Google’s Mission to Speed Up Mobile: is AMP the Future of Web Design?

Responsive design is nothing new, with smartphones and tablets having long transformed how users engage with the internet. More than just a design trend, mobile optimization is crucial to running a user-friendly website that keeps visitors onside no matter what device they are using. Despite this long-established truth, optimization is often considered advisable rather than imperative, with poor mobile load time continuing to stand between many brands and their customers.

According to Google, this is one area in which the mobile web is underperforming, but with users willing to wait an average of just three seconds before abandoning a site, speed is undoubtedly a factor that cannot be ignored. Having given preference to mobile-friendly sites since April last year, Google is now turning to AMP technology which, whilst accelerating the online experience for mobile surfers, may also have a significant impact on the world of web design.

Launched by Google in October last year, the Accelerated Mobile Pages Project is an open source initiative which, in collaboration with publishers and technology companies, aims to speed up the mobile web. The project promotes modern, fast-loading content using AMP HTML, which has been built entirely on existing web technologies rather than a template-based system, thus enabling publishers to continue to host their own content. Effective ads with speedy load-times are equally important to the project, as they protect the revenue stream needed in order to preserve the open web publishing model.

A few months on from the project launch, Google is more determined than ever to satisfy the need for speed; a recent blog post announced that, as of now, the search engine will give preference to mobile friendly sites that support its AMP technology. Having started out as a somewhat “take-it-or-leave-it” opportunity for web publishers to explore at their leisure, this new emphasis on SEO will no doubt make AMP – and mobile optimization in general – much harder to ignore.
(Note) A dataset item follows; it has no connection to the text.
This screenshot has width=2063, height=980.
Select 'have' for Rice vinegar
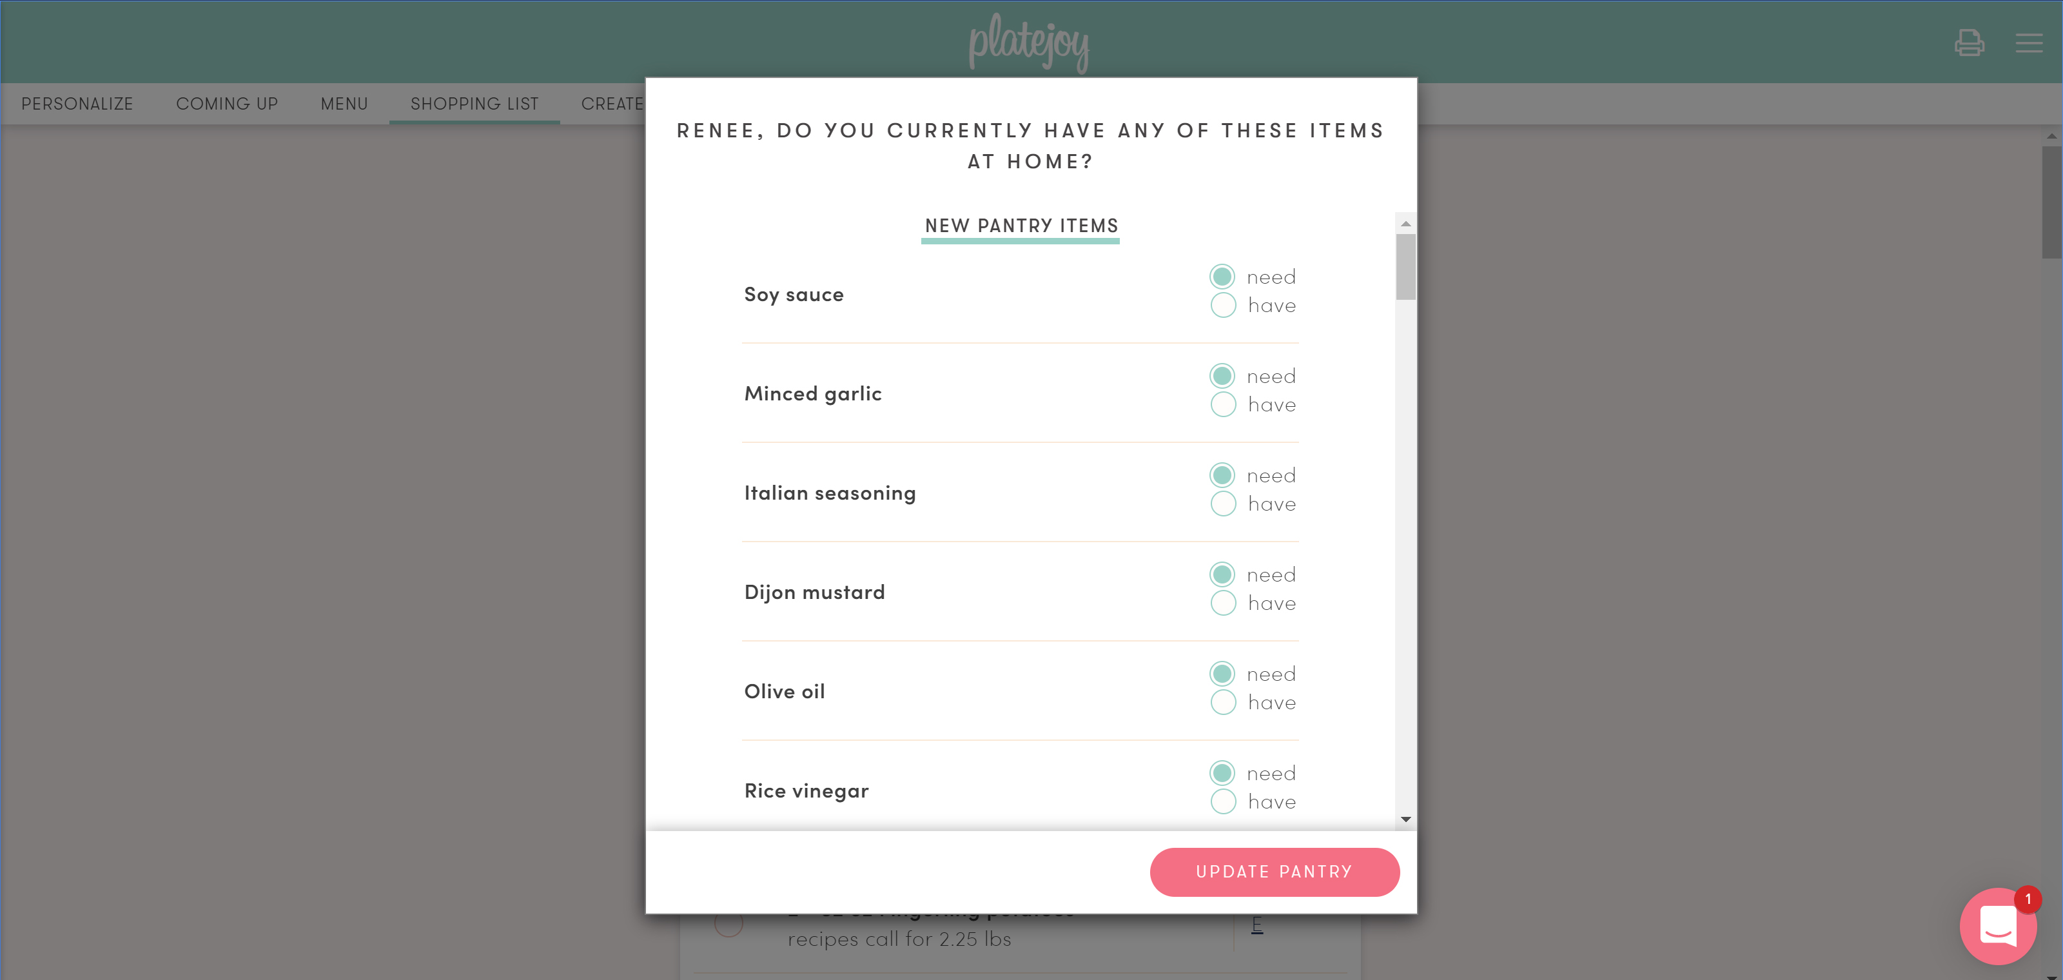(x=1223, y=801)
The official Google blog post from 24th February describes the full capacity of AMP to enhance user experience, with webpages built using AMP loading an average of four times faster whilst using ten times less data than equivalent non-AMP pages. Aside from the obvious consumer benefits, this also opens up plenty of opportunity for publishers. As well as eliminating the flight risk of impatient browsers, it also attempts to close the gap between mobile apps and standard websites; with apps largely outperforming websites in terms of speed and responsive design, AMP technology potentially puts classic webpages back in the running.

Still Some Creases To Iron Out

An altogether faster mobile web is undoubtedly something we can all benefit from, but AMP does not come without its drawbacks. In terms of design, it sets very specific HTML and Javascript requirements; nearly all Javascript is disabled, whilst certain CSS techniques are disallowed, posing some limitations to creativity. Moreover, despite offering a SEO boost in Google’s mobile search results, one of AMP’s most notable flaws is indeed SEO-related. Google displays AMP pages with a different URL to that of the standard page, meaning that one page or piece of content may be linked to several URLs – a somewhat confusing system that may also prove detrimental to branding.
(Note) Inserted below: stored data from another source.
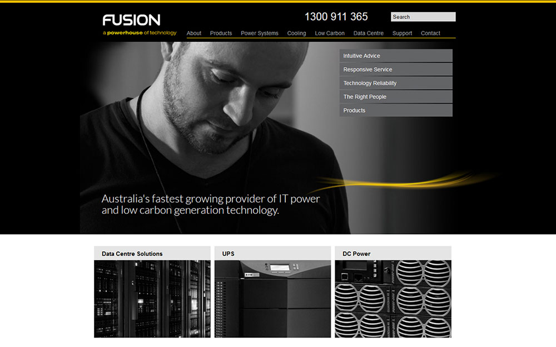Open the Low Carbon menu item
Viewport: 556px width, 347px height.
pos(330,33)
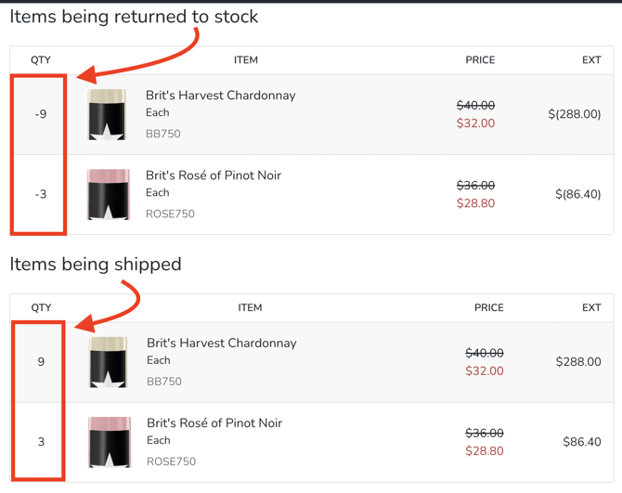
Task: Open Rosé bottle thumbnail in shipped items
Action: pos(109,442)
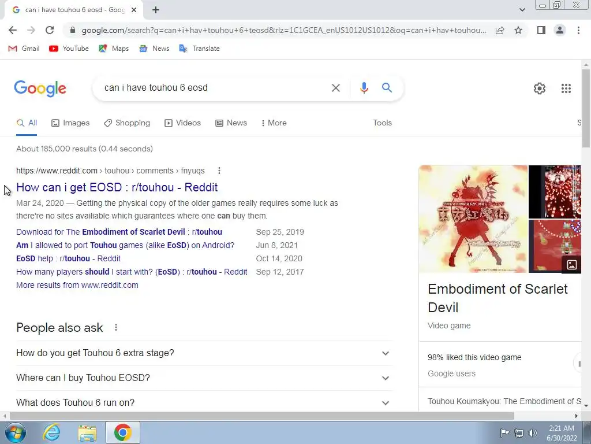Open the Embodiment of Scarlet Devil cover thumbnail
591x444 pixels.
tap(473, 219)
Another major concern is the control this bestows upon the already mighty power that is Google. Any AMP-optimized content accessed through a Google search and subsequently shared by readers does not point to the publisher’s site in the URL; rather, it points to Google. According to the search engine, there is no way to benefit from the boost in search result ranking without having the content hosted on Google’s AMP Cache servers. This represents a significant turning point for the way in which Google operates, effectively keeping readers on Google – a stark contrast to its traditional role of directing readers away from the search engine and onto other sites.

An inconvenience that has been flagged up is the process by which AMP is integrated, requiring the creation of a separate version of your site that fulfils the design standards set out by AMP. However, the project is still relatively young, and with numerous influential companies already on board, benefiting from AMP may not be as laborious as it seems. Alongside Twitter, Pinterest and Adobe Analytics, one of the most prominent names collaborating on the Accelerated Mobile Pages Project is WordPress. Having followed the project since its conception, the popular blogging tool has made it especially easy for publishers to implement AMP; any website hosted on WordPress.com now automatically supports AMP, requiring no additional input from the user. Equally, online publishers using WordPress themes via a separate hosting company – such as 1&1 – can also enable AMP simply by installing a purpose-built plug-in.

Whether or not AMP is the future of mobile-optimized web design, it does once again emphasize how expectations regarding the web have shifted. Websites that are unable to perform equally well across multiple devices and provide a smooth mobile experience will instantly lose out to apps or other websites. As Google points out, optimization is the key to a faster mobile web, and sites which fail to acknowledge this will ultimately get left behind.

Despite concerns about how AMP – and optimization in general – may restrict a site’s design elements, the internet is full of exceptional websites which, as well as being fully optimized for mobile, stand out for their creativity above all else. A recent collection of some of the most high-impact, responsive sites featured on Awwwards.com is testament to this, showcasing how designers can both optimize and innovate by getting creative with fluid grids and CSS queries. It remains to be seen how Google’s AMP technology will fare, but the fact remains that optimization for mobile is increasingly considered the norm when it comes to competitive web design.